Memo’s capabilities extend beyond just handling dishes; the robot also demonstrated picking up fragile wine glasses with one hand, folding socks, and operating an espresso machine. These tasks highlight Memo’s dexterity, a significant achievement for the startup, founded by Zhao and Cheng Chi, both experts in robotics, in April 2024.
Courtesy Sunday
“Today, we present a step-change in robotic AI,” Zhao remarked in an X post, proudly noting that Memo did not break a single wine glass in over 20 live demonstrations. For robots, handling delicate household items is a critical measure of dexterity, akin to replicating the intricate functions of the human hand, which has thousands of touch receptors.

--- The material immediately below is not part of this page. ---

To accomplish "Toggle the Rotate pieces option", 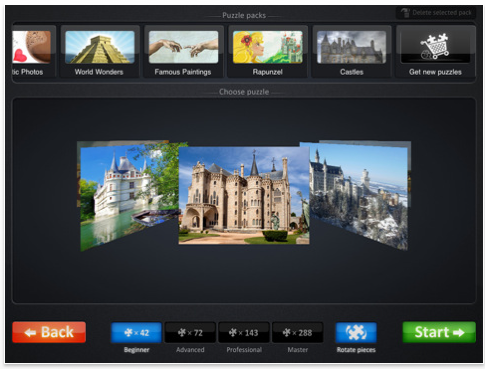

Training robots typically faces hurdles, with many companies relying on teleoperations or simulations. However, Sunday Robotics takes a different approach. The startup developed a proprietary glove that replicates Memo’s hand structure, allowing a human to perform tasks and provide essential data, such as the force needed to lift objects.
Zhao emphasized the efficiency of this method, stating in an X post that it offers “two orders of magnitude higher capital efficiency compared to teleoperation ($200 vs $20,000).” This scalable solution leverages over 500 data collectors across the US, generating training data for Memo without relocating the robot.
In a conversation with “TBPN,” Zhao explained, “In robotics, if the only thing we can rely on is teleoperation, to gather the amount of training data it would take like decades for sure.”